>> BEGIN Selected excerpt

Skip to content
This repository has been archived by the owner on Feb 14, 2023. It is now read-only.

CAPI performance issues at scale #17

Closed
XanderStrike opened this issue Mar 9, 2020 · 15 comments
Closed

CAPI performance issues at scale #17

XanderStrike opened this issue Mar 9, 2020 · 15 comments

Comments

@XanderStrike
Copy link

One of our (cf-k8s-networking team) goals for GA is for the networking data and configuration planes to operate performantly at a scale of 1,000 routes and 2,000 AIs. To that end we started doing some scaling tests. In doing so we discovered some issues with the capi that we thought we'd bring to your attention.

In a space with 1,000 apps and 1,000 external routes:

cf apps times out after 60 seconds. The CLI makes a single request to /v2/spaces/<guid>/summary that eventually times out with an nginx error.

cf v3-apps hangs seemingly forever. When we use -v we see a constant stream of shorter requests, the ones to /v3/processes/<guid>/stats seem to take a while but not long enough to cause a timeout.

cf app <appname> fails after 3 minutes. It attempts /v3/processes/<guid>/stats 3 times and times out each time.

cf delete works great 😄

cf routes takes 20 seconds.


Some interesting things we found:

  • log-cache client currently will do three retries with 0.1 seconds of sleep between each retry. This might add a little bit since it's not working yet (we think).

>> END Selected excerpt

Translate this sentence from the CAPI performance issue thread into Spanish: "The CLI makes a single request to /v2/spaces/<guid>/summary that eventually times out with an nginx error."

>> BEGIN Provided material

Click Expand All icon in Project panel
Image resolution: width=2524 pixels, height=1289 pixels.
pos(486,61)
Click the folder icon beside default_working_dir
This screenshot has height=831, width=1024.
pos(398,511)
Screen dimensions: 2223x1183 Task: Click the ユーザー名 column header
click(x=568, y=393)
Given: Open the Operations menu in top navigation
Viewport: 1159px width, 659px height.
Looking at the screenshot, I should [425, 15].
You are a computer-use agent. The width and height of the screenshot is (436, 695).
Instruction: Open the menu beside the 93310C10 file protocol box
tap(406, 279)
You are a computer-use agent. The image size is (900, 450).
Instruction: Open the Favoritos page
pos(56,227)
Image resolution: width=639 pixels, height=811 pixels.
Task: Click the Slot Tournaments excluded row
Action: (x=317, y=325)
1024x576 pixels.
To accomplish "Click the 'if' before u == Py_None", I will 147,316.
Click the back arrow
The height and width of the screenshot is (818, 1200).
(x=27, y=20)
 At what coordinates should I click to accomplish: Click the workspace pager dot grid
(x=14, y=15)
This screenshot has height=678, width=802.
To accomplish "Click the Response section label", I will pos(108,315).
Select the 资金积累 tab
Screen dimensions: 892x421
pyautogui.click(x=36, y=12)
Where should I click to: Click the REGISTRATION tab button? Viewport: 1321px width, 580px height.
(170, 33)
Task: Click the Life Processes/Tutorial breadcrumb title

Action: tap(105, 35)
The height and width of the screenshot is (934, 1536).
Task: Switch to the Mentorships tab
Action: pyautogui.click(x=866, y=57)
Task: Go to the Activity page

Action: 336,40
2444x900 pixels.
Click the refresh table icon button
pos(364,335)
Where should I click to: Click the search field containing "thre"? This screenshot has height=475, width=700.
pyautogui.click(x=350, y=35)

>> END Provided material

● Response below: La CLI hace una sola solicitud a /v2/spaces/<guid>/summary que finalmente agota el tiempo de espera con un error de nginx.